Não tem um sindicato, um representante sequer.
A primeira a se
instalar, por tradição ou obrigação, é a do leilão. Serve como um cofre
abençoado. A do Chico Nunes é enorme, mas o seu capote tem um preço inacessível
aos pobres mortais. Lá, os políticos corruptos se confraternizam num banquete
de proporções bíblicas. A barraca Eldorado da Santa já faz parte do passado,
assim como aquele seu banheiro quebra-galho. O certo é que a magia dessa
minicidade, que sobrevive por apenas alguns dias, é contagiante.
O ponto alto
continua sendo a procissão do “pau” do Santo casamenteiro onde tudo é
grandioso. Os padres com seus paramentos de gala, abrem alas para uma multidão
de solteironas, turistas e os filhos da terra que sempre retornam carregados de
saudades. Os fiéis se espremem nas ruas estreitas e chegando na praça se
libertam gritando: - “Viva Santo Antônio, viva Santo Antônio”! Milhares deles
emocionados batem palmas, fazem promessas, acreditam que suas duras vidas
ganharão um novo rumo, lembram de seus familiares que já morreram, sorriem de
emoção.
Alguns raros e
solitários balões sobem aos céus levando notícias daqui de baixo aos anjos
distraídos. Chega o tão esperado momento dos fogos coloridos e foguetes
ameaçadores. Seria o ponto alto da festa? Todos de cabeça para cima exclamam:
-“Ohoooo!! Uma densa nuvem cinza e silenciosa anuncia que os Festejos estão
oficialmente começados.
Na praça,
disputamos lugar para sentar, reencontramos amigos de longas datas vestidos nas
suas melhores roupas, caminhamos ao redor da barraca do leilão sem horas para
voltar. Ficamos com água na boca olhando as maçãs do amor, o frito crocante de
tripa, as laranjas cheias d´água expostas num minúsculo tabuleiro. Por outro
lado, viramos a cara quando nos oferecem aquelas batatas fritas encharcadas de
óleo saturado, espetinhos de carne de pescoço e crepes, muitos crepes.
Por entre as folhas
dos altos coqueiros vemos a luminosidade da roda-gigante enferrujada que gira
sem parar. É o atrativo maior do parque de procedência duvidosa que se instala
milagrosamente entre a Igreja do Rosário e a caixa d´água.
Pena que a barba da
velha desapareceu, assim como os gomos de cana enfiados em palitos.
Incrivelmente há
espaço para todos. Do mais rico ao mais pobre todo mundo ouve o mesmo som da
banda ruim que toca, o farfalhar dos sapatos pelo calçamento, a máquina
barulhenta de vender sorvetes artificiais, o choro das crianças implorando por
aquelas bolas enormes e o som característico dos cascos vazios sendo guardados
nos engradados.
Até a falida Rua
Santo Antônio ganha um movimento extra no seu último cabaré. Raparigas de tudo
quanto é canto dão o ar de sua graça para faturar um pouquinho, principalmente
na noite dos vaqueiros. Afinal, tudo não se resume numa grande festa religiosa
e pagã?
Como justificar a
heresia daqueles filhinhos de papai com o som do carro ligado no volume máximo
em frente à casa do Bispo? Como conciliar bondade, perdão com a rapidez dos
ladrões que assaltam nossas carteiras?
Não dá para negar
que no final das contas todos saem ganhando. A Igreja com suas taxas e leilões
que varam a madrugada, o comércio em geral, a prostituição, as promessas dos
políticos em eterna campanha, a Prefeitura e seus impostos e você que gastou
muito e sorri de satisfação esperando o próximo ano.
Mas, o melhor
da festa é quando, às cinco da manhã, a banda toca no adro da Igreja.
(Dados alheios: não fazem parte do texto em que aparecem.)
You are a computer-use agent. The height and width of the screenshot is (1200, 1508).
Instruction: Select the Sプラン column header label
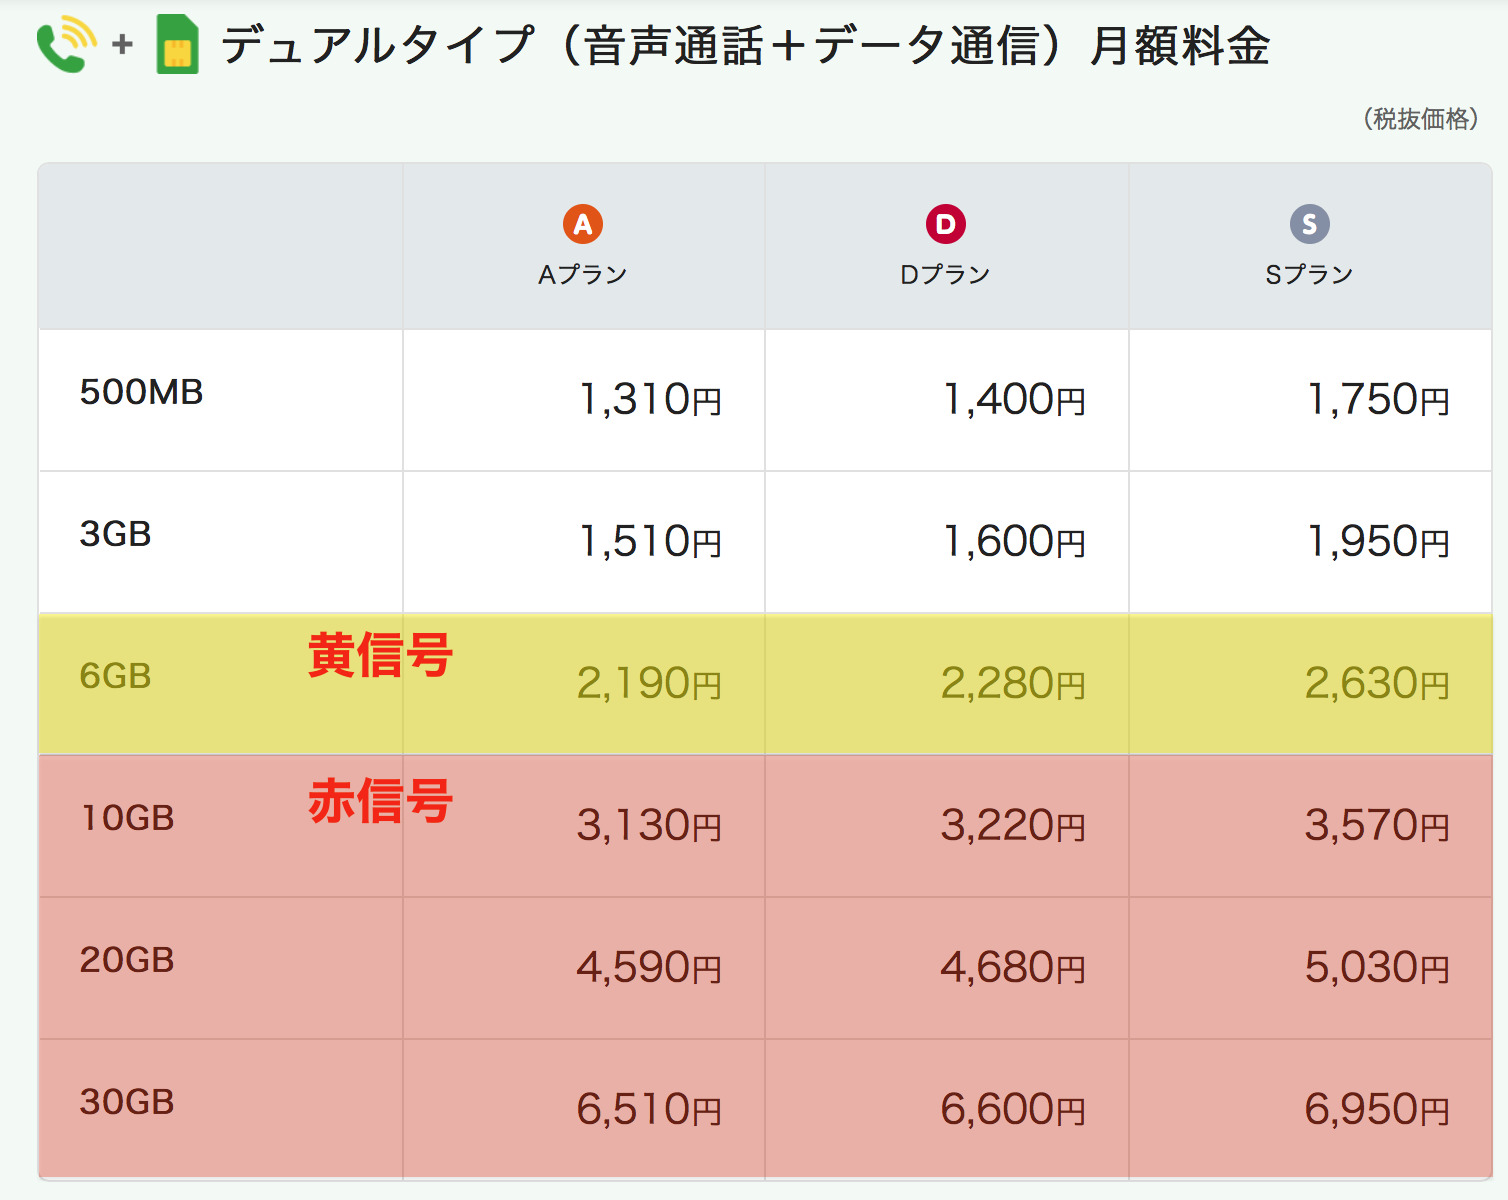tap(1309, 275)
Imperdível seria uma palavra pequena para traduzir. Logo depois o
sol nasce, as manhãs de junho são sempre frias e paira um silêncio quebrado
apenas pelas vassouras das varredeiras que limpam a praça para mais um dia onde
tudo se repetirá.
Chega o caminhão da
cerveja, passa a carroça vendendo carvão, beatas vestidas de branco caminham
apressadas para a missa, barraqueiros ressacados reclamam dos freezers velhos
que não gelam, bêbados vagam perdidos, o caminhão da limpeza recolhe montanhas
de lixo e do chão sobe aquele cheiro de cerveja quente derramada. À noite,
teremos a novena onde entoaremos nostálgicos, um hino belo, que de tão muito
belo nos faz sempre chorar. “Santo Antônio aparecido/estendei o vosso
olhar/sobre este torrão querido/sobre nós e nosso lar”
Que bom estarmos
vivos para viver a cada ano essa grande festa. Santo Antônio é milagreiro,
Santo Antônio é festeiro, Santo Antônio é nosso! Nesse ano fica mais uma vez
combinado: a gente se encontra por lá, com direito a Chiclete.